Among the records below, one line contains "Instruction: Open Show"; copy that line and all that follow it, exactly as written.

Start of Supplied records

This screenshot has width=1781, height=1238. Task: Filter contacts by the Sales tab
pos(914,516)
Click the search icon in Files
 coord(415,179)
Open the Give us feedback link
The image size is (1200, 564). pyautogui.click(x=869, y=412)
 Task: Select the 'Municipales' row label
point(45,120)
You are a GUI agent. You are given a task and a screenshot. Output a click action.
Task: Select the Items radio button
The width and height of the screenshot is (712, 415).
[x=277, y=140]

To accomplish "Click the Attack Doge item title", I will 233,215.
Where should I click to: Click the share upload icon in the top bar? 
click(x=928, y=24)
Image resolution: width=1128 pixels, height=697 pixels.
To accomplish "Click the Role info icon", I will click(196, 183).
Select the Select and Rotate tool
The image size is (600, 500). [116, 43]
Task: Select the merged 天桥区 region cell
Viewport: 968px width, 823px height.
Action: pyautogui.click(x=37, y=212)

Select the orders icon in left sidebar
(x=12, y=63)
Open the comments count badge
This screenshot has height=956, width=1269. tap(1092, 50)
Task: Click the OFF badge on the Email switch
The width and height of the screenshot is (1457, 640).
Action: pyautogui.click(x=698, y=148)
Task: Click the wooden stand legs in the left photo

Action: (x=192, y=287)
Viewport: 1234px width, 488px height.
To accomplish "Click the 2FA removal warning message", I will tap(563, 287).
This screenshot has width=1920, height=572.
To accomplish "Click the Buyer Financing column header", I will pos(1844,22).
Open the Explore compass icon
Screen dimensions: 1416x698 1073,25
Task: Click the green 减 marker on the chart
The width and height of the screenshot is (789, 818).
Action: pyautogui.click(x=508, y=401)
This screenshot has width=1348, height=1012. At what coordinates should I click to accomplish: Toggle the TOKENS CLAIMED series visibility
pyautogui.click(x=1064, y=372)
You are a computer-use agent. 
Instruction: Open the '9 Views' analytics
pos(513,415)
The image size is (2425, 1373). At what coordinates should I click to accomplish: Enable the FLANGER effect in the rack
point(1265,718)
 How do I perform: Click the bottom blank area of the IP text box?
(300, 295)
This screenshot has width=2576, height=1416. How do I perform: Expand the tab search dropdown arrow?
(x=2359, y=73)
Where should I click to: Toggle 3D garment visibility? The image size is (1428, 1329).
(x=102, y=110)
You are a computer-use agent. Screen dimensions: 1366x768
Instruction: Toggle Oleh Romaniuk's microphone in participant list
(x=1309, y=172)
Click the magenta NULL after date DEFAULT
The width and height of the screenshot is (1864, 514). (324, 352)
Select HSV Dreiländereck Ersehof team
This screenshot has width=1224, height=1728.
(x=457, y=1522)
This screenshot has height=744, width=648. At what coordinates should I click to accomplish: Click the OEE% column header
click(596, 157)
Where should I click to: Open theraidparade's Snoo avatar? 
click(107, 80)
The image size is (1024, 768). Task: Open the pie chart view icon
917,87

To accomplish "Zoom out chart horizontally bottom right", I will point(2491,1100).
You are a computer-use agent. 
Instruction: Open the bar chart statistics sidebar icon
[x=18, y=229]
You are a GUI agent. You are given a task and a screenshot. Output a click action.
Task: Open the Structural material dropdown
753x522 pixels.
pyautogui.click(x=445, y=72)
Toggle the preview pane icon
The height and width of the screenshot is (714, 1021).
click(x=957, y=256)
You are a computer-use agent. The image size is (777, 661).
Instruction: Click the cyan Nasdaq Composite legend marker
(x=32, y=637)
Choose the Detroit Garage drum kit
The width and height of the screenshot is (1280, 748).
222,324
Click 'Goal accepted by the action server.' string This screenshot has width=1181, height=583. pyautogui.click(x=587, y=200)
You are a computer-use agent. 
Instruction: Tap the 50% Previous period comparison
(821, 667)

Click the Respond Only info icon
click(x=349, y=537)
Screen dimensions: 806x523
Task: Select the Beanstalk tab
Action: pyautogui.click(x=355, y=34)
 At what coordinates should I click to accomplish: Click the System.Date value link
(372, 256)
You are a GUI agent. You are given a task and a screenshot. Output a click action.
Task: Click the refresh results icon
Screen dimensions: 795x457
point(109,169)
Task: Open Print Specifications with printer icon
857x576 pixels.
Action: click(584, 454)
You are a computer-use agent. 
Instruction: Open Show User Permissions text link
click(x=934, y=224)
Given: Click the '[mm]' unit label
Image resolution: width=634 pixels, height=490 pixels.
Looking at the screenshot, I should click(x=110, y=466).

End of Supplied records

Answer to the exercise>
Instruction: Open Show User Permissions text link
click(x=934, y=224)
Given: Click the '[mm]' unit label
Image resolution: width=634 pixels, height=490 pixels.
Looking at the screenshot, I should click(x=110, y=466).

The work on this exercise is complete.